Titre, présentation, sommaire, petit lexique musical du début ou longue chronologie foisonnante et touffue d'introduction balayant le contexte historique et culturel de création nationale et internationale ayant précédé ou accompagnant ensuite la vie et la naissance des oeuvres du musicien (né à Ciboure au pays basque en 1875, élevé à
Paris, mort à
Paris en 1937), très engageants, parlent à eux seuls des bonnes raisons de ne pas se fier à
la couverture et d'aller à ce livre passionnant. Sa qualité principale étant de faire tendre l'oreille aux néophytes pour découvrir la presque intégralité d'une oeuvre musicale, jugée à fois classique et transgressive, en quatre-vingt-neuf QR codes semés tout le long du parcours assortis des commentaires éclairés de l'auteure, musicienne, professeur et cheffe de choeur aguerrie. Oublié donc ce médaillon calamiteux où
Ravel a la mine d'un huissier de justice (ou d'un notaire de province), choix résultant peut-être de droits toujours en vigueur dont le détail de la transmission abracadabrante est un détour à ne pas manquer (Ch. IX).
Ravel au contraire est un dandy doté d'un certain goût pour la fantaisie vestimentaire laquelle aurait fait sensation lors de sa tournée américaine triomphale de fin 1927 à avril 1928 (p.79/80, Ch. IV et XV). Petit gabarit physique, liens affectifs forts avec son frère adoré (Edouard), dévotion pour sa mère et séducteur patenté (d'après les Mémoires d'Alma Malher qui l'avait hébergé trois semaines à Vienne après la guerre)
Ravel vit en célibataire entouré de femmes et sans femme, farouche, secret mais sociable, appréciant toujours
la compagnie de complices de longue date ou d'ami(e)s, le catalan Ricardo Viñes, R. Manuel, M. Rosenthal, son groupe « d'Apaches », ses interprètes, même après s'être replié dans son « Belvédère » de Montfort-L'Amaury acquis après le décès de ses parents. Si l'apprentissage du piano à six ans et ses années de Conservatoire n'ont pas fait de lui un virtuose ce sont ses oeuvres pour piano qui lui ouvrent la notoriété très jeune ; l'instrument marque toute son oeuvre (Ch. II, Maurice
Ravelau piano). Boulé quatre fois par le jury du Grand Prix de Rome (
1900/02/03/05), l'élève chouchou de G. Fauré (auquel il a dédié dès 1902 ses « Jeux d'eaux ») est déjà connu (Les sites auriculaires (1895), Pavane pour une infante défunte (1899), quatuor à cordes (1903) et devient indifférent aux honneurs…

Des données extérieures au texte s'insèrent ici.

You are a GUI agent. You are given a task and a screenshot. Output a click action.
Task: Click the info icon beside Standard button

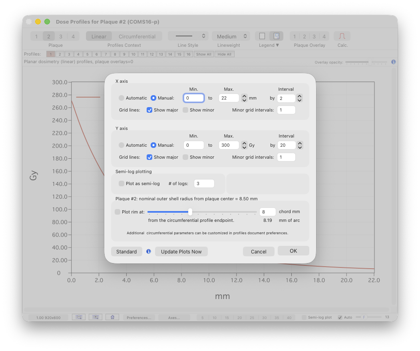(149, 251)
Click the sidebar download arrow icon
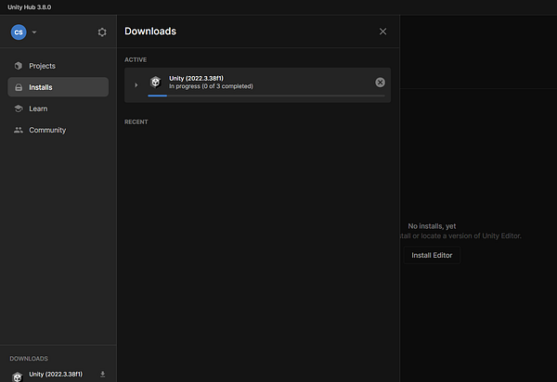The image size is (557, 382). click(x=103, y=375)
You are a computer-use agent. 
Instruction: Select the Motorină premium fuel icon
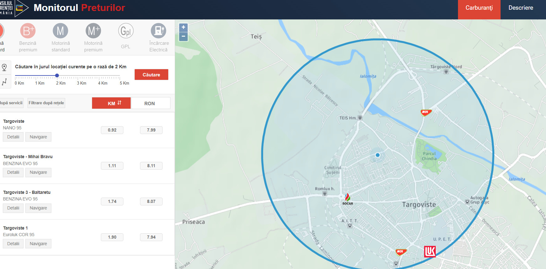point(93,31)
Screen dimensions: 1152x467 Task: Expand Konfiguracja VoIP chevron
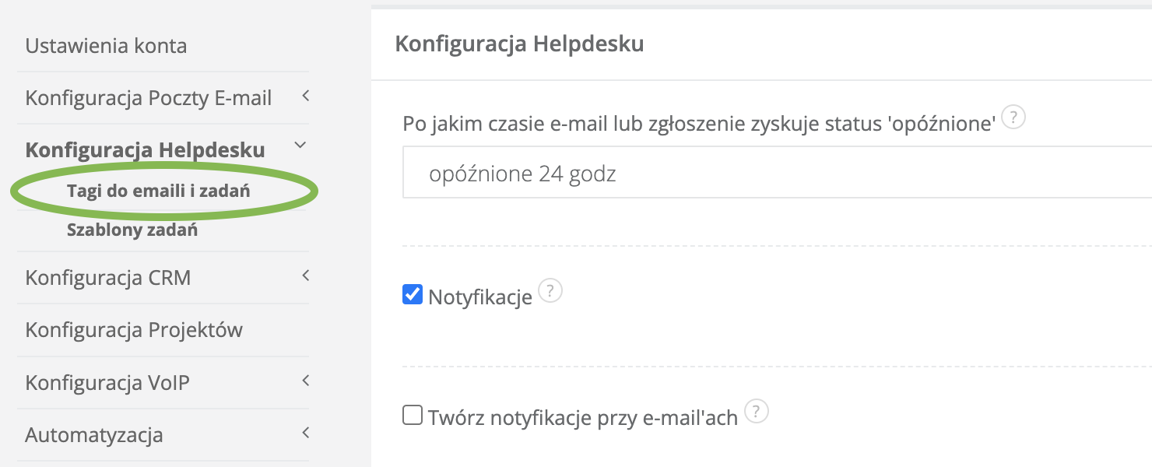tap(305, 381)
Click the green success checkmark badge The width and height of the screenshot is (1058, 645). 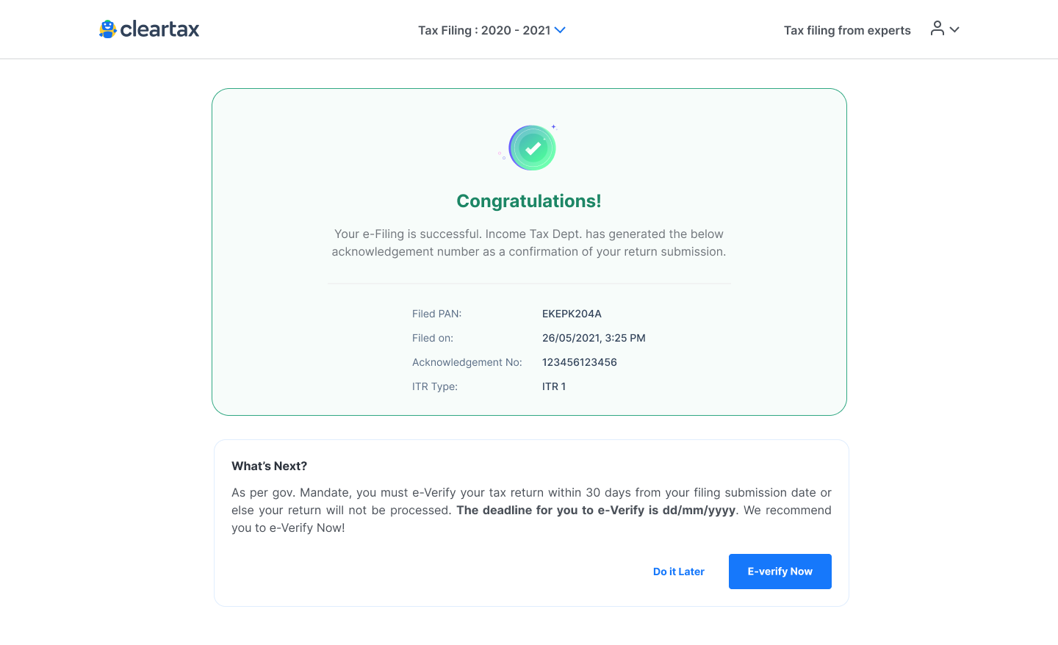(x=533, y=148)
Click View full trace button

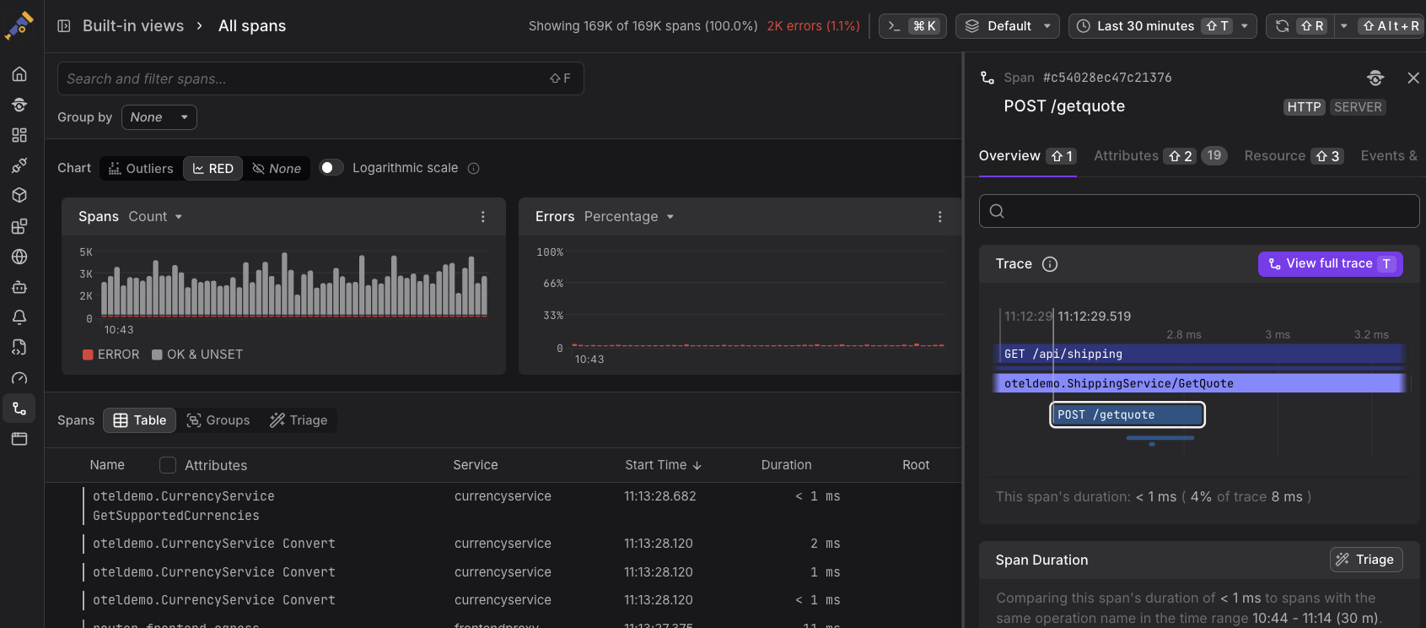[1329, 264]
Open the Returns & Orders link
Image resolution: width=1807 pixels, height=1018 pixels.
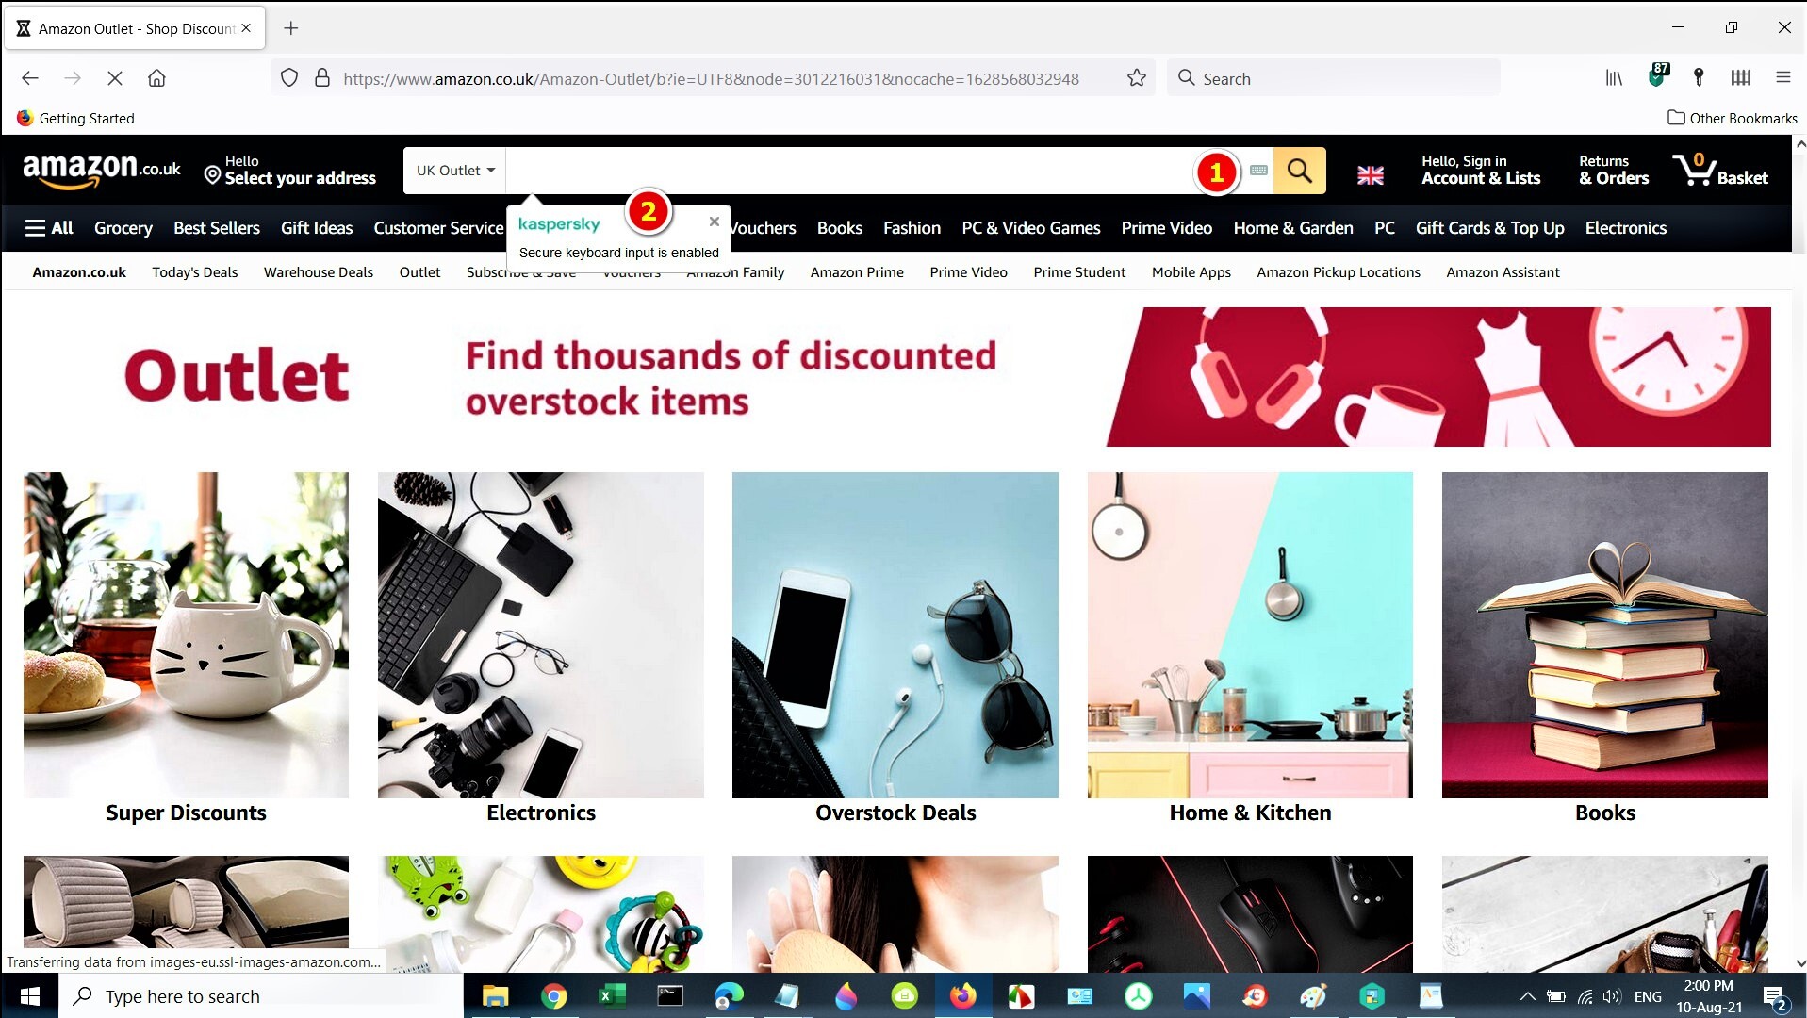[x=1614, y=170]
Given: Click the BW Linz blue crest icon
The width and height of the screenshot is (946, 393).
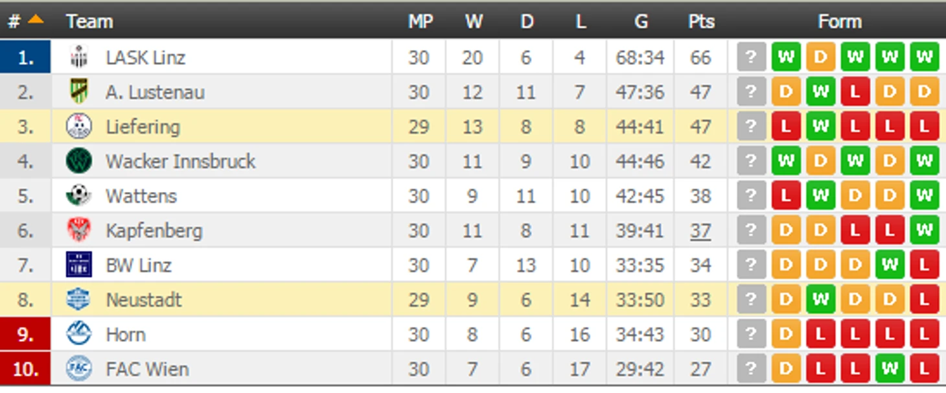Looking at the screenshot, I should pos(79,265).
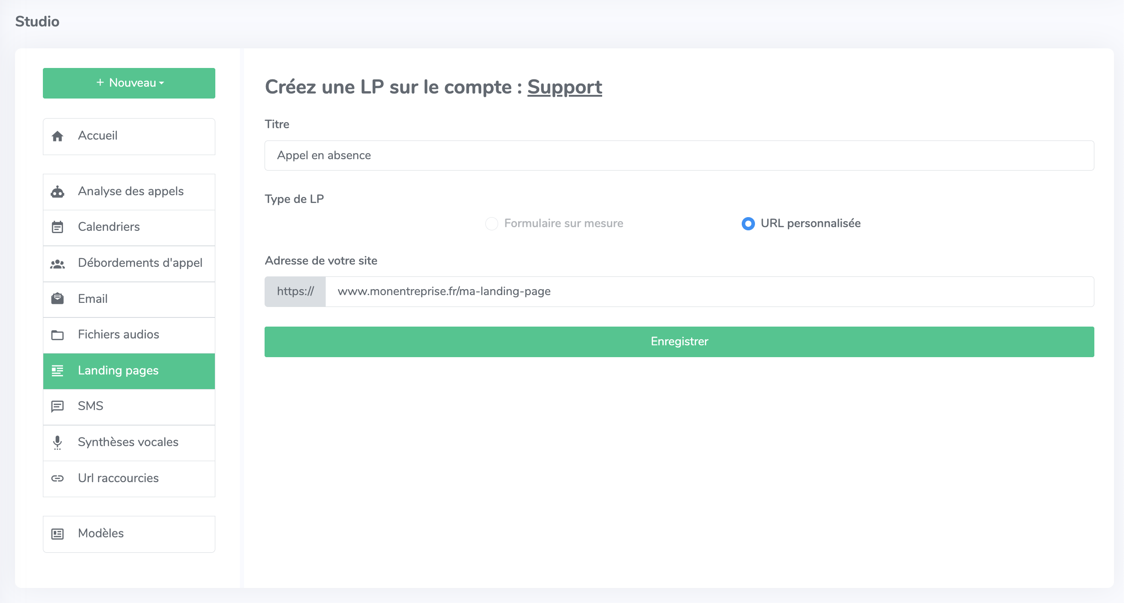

Singularité d'un artiste surdoué qui s'impose autrement. Harmonie, contrepoint et composition. Il surclassera tous ses pairs et congénères avant de hisser l'art de l'orchestration à son sommet (dans ses oeuvres ou celles des autres), après Berlioz et Rimski-Korsakov (Ch. IX, p. 147), introduisant des instruments jusqu'alors peu utilisés (Saxophone, tuba, timbres, percussions, caisse claire, cloches, gongs, tambourins etc.), virtuose des substitutions improbables. « Chez lui pas de musique au kilomètre, pas de redites, pas de formules toutes faites – chacune de ses oeuvres, […], étant un bijou unique, original et parfaitement achevé » (p. 110). Un catalogue modeste de musique de chambre (Ch. VI) ? Certes mais des oeuvres hors du commun tels ses Concertos (faux) jumeaux (1932) : « Ecrire simultanément deux concertos pour piano et orchestre n'est pas banal. Et quand il s'agit de deux oeuvres aux antipodes l'une de l'autre, l'exploit est encore plus remarquable – même s'il existe un précédent : les « cinquième » et « sixième » symphonies parfaitement antinomiques que Beethoven a lui aussi composées en même temps, « l'une le reposant de l'autre » (p. 191, Ch. XIII).
Oeuvre construite, compacte (son oeuvre la plus longue, une heure, Daphnis et Chloé pour les ballets russes de Diaghilev, 1912), cent pour cent profane à une époque où
la création s'émancipe du divin et entre en « dissonance ».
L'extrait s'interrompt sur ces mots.